I suppose this belongs in the Lounge.   I wonder if any of you dip into discussions in other forums (I actually have DPR in mind)? 

There are some most extraordinary comments about Lightroom from people who just don't have a clue (e.g.  I gave up Lightroom years ago -  it's just a cataloguing tool).    I try to restrain myself from joining in,  but sometimes I just can't help it.   I wonder if I am suffering from a strange affliction. 

Am I alone? 

Dave


----------



## Hal P Anderson (Apr 30, 2014)

I tend to ignore DPR. The Forum has a pretty lousy user interface, and the discussions are often indeed weird and uninformed. Dunno why, but I haven't had the urge to jump in and set folks right. Maybe I'm mellowing in my old age.


----------



## Victoria Bampton (Apr 30, 2014)

You're not alone at all David!  I've found things the comments on Lightroom reviews - like computer magazine's websites or MacRumors - are excellent for laughably uninformed comments too.  And I rarely set foot on DPReview's site because it's just not worth the stress.


----------



## Bryan Conner (May 1, 2014)

I also very rarely visit DPR.  I am also like Hal, I have learned to only read the posts, shake my head and move on to another post.  Well...ok, I usually move on without joining in.  Often when I join in on these discussions that are filled with blatant misconceptions and misinformation, I end up being frustrated because I can not get people to see the light and truth.  I am realizing that I am becoming a curmudgeon...lol.


----------



## davidedric (May 1, 2014)

I am sure you are all right.   I had the temerity to suggest that maybe, nowadays, titling a sub-forum "Retouching" didn't quite capture the essence of what are doing in post processing - and got some dog's abuse in a thread that ran to almost 100 posts.   I know I should stay away (I only wandered in by accident when I was looking for actual kit reviews), but it's a bit like scratching an itch.   I'm also tempted to lob the odd rock in the pool, just to watch the fun 

Dave


----------



## clee01l (May 1, 2014)

davidedric said:


> ...   I'm also tempted to lob the odd rock in the pool, just to watch the fun


That's the definition of a troll.

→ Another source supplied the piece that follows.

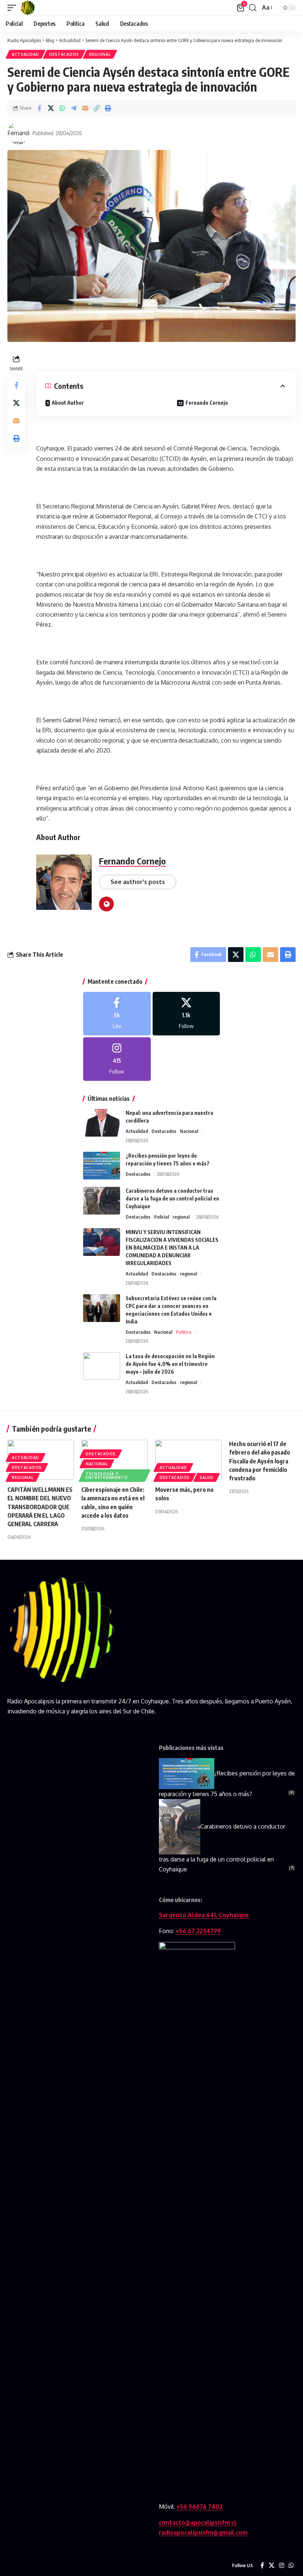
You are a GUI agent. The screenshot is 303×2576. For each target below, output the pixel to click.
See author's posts (137, 882)
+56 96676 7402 (199, 2506)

Are you sure that's going to help?


----------



## robosolo (May 1, 2014)

I realize that DPR can get very nasty at times but it can be very helpful if you take the time to figure out just who to listen to. You also have the option on DPR of blocking particularly obnoxious individuals.

robosolo


----------



## davidedric (May 1, 2014)

I only said tempted!   You are quite right Cletus that it would not be a good thing to do.   However,  receiving personal abuse in response to a polite question is not good behaviour either.   I have started to learn who some of the obnoxious posters are,  but on balance I am going to stay away. 

Dave


----------